In the 1960s and 70s, astronauts on five Apollo missions planted seismometers on the Moon. Those devices beamed back lunar seismic data to ground stations on Earth until 1977. Despite being hailed for their ability to detect surface shaking, they have limited capacity. “Seismometers sit in one location and are good at collecting data from that one site. But what about further away?” Donahue said. “We wanted to know if it would be possible to use a robot or rover to launch fiber-optic cables across many kilometers on the surface of the moon without burying them and still get useful data.” She added, “If so, it would be a much cheaper, more efficient way to gather data without requiring an astronaut to travel long distances to install sensors or the extensive on-site support systems used during the Apollo missions.” 

Donahue and her colleagues wanted to probe whether the burial depth of fiber optics affects the signal transmission through such cables on the Moon. On Earth, the cables must be under the soil because even slowly moving winds shake the fiber. This makes it difficult to extract data from the wind-generated noise. But the Moon has a very thin atmosphere. This creates less noise and better signal quality, even when the cables are placed on the lunar surface. In a study published in the journal Icarus, the researchers investigated the potential of the optical fibers by burying them in simulated lunar regolith in an indoor lab at Los Alamos. They did this to minimize noise. The sensors attached to the cables recorded four regional earthquakes and simulated seismic waves, proving that burial depth didn’t affect the clarity of the signal. “This told us that fiber optics would be useful to deploy on the Moon, but we wanted to know how best to deploy them and to understand the physics behind it,” Donahue said. 

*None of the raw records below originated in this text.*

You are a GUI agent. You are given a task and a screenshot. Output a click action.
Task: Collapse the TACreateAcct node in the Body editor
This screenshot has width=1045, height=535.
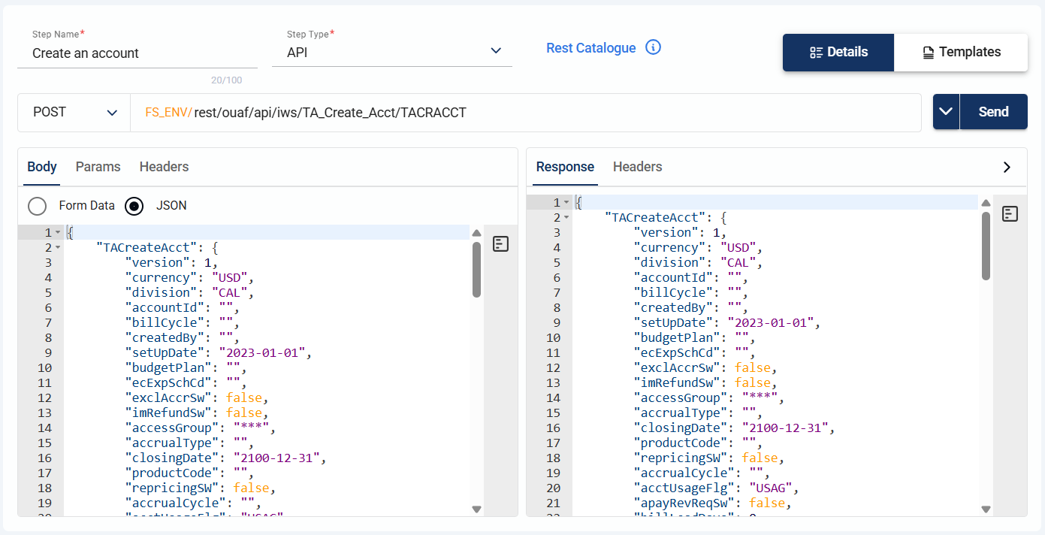[58, 248]
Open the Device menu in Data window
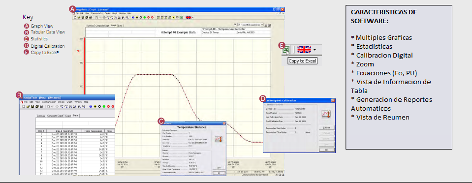 pyautogui.click(x=61, y=102)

Next, the onus is on the researchers to choose the right kind of cables that can be laid on the lunar surface. Analysis, published in Earth and Space Science, shows that stiffer, thicker cables and continuous ground contact improved signal strength. She noted, however, that “greater thickness adds more weight, which is always a consideration in spaceflight. “This information allows us to reasonably assess the trade-offs.” 

The fiber-optic cables will also be handy to understand hazards that arise when a rocket lands on the Moon. Since there is an extremely thin atmosphere or no launchpads on the lunar surface, a landing rocket blows away particles at speeds of about 2 kilometers per second. “If there are people or structures on the moon, it could essentially sandblast them and cause damage at a great distance,” Donahue said. “But we currently have no way to measure how far those particles travel.” In the future, fiber-optic cables could be used to gather data on how debris spread around a landing site. For this, we need to choose a landing site and place the cables far from it to assess the impact of debris. The researchers are now investigating whether the cables could be put to use for this job.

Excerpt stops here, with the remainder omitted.